-- Start Document excerpt --

The knowledge gained using the Empore Rad Disks in the laboratory was applied to performing rapid screening analyses in the field. A battery operated Masterflex peristaltic pump was used to push collected water samples through a 0.45µm Gelman high volume groundwater sampling capsule and then through the Empore disks packaged in the Rapid Liquid Sampler (RLS) housing. The RLS housings have luer-lok fittings so they may be chained together if desired. Two similar disks may be placed in series to monitor breakthrough of the desired analyte, or different disks may be placed in series if more than one analyte is desired. Based on laboratory and field studies, the Strontium disk is placed first, followed by the Cesium disk and the Technetium disk placed last7. The processed water is collected and the volume measured in the field using either plastic volumetric equipment or battery operated balances.
Once the sample has been processed, excess water in the RLS housing is expelled using a 20-mL syringe coupled to the luer-lok fitting. The RLS housing is then opened and the disk sealed in light-duty aluminum foil or Saran® Wrap. Once sealed, the disk may be handled without risk of contamination to the detector faces.

-- End Document excerpt --
-- Start Data records --

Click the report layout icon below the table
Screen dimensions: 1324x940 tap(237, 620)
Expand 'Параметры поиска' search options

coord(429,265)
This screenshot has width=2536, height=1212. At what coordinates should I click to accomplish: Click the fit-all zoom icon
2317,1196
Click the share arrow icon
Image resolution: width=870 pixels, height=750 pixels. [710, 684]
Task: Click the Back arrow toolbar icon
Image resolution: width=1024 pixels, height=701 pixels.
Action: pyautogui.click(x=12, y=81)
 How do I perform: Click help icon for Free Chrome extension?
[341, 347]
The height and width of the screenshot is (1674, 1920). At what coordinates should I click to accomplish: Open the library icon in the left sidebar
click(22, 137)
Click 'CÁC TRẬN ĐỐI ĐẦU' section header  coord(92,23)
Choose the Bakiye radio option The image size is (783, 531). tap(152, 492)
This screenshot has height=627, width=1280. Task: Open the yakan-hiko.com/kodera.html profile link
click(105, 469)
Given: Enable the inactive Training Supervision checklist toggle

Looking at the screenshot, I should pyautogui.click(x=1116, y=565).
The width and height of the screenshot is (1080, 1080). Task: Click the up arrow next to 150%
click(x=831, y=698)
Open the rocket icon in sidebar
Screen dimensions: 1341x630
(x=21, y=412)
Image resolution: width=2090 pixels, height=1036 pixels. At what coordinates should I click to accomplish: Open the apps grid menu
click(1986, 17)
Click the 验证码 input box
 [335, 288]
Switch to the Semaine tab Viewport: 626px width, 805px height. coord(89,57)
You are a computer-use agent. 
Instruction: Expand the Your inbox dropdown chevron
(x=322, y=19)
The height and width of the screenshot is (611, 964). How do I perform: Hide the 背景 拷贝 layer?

-- End Data records --

-- Set tasks --
(a) Transcribe the part of the Empore disk passage that opens with the words containing "Once the sample" and closes with "the detector faces.".
(b) Summarize the Empore disk passage in two sentences.
(c) In the Empore disk passage, which disk goes last when the strontium, cesium, and technetium disks are placed in series?
Work from the Empore disk passage alone; the entries play no part.

-- Solutions in order --
(a)
Once the sample has been processed, excess water in the RLS housing is expelled using a 20-mL syringe coupled to the luer-lok fitting. The RLS housing is then opened and the disk sealed in light-duty aluminum foil or Saran® Wrap. Once sealed, the disk may be handled without risk of contamination to the detector faces.

(b) In the field, a battery-operated pump pushes water samples through a filter capsule and then through Empore disks in Rapid Liquid Sampler housings, which can be chained to track breakthrough or to capture more than one analyte, with the strontium disk first, the cesium disk next, and the technetium disk last. After processing, excess water is expelled with a syringe, and the disk is sealed in aluminum foil or plastic wrap so it can be handled without contaminating the detector faces.

(c) The Technetium disk.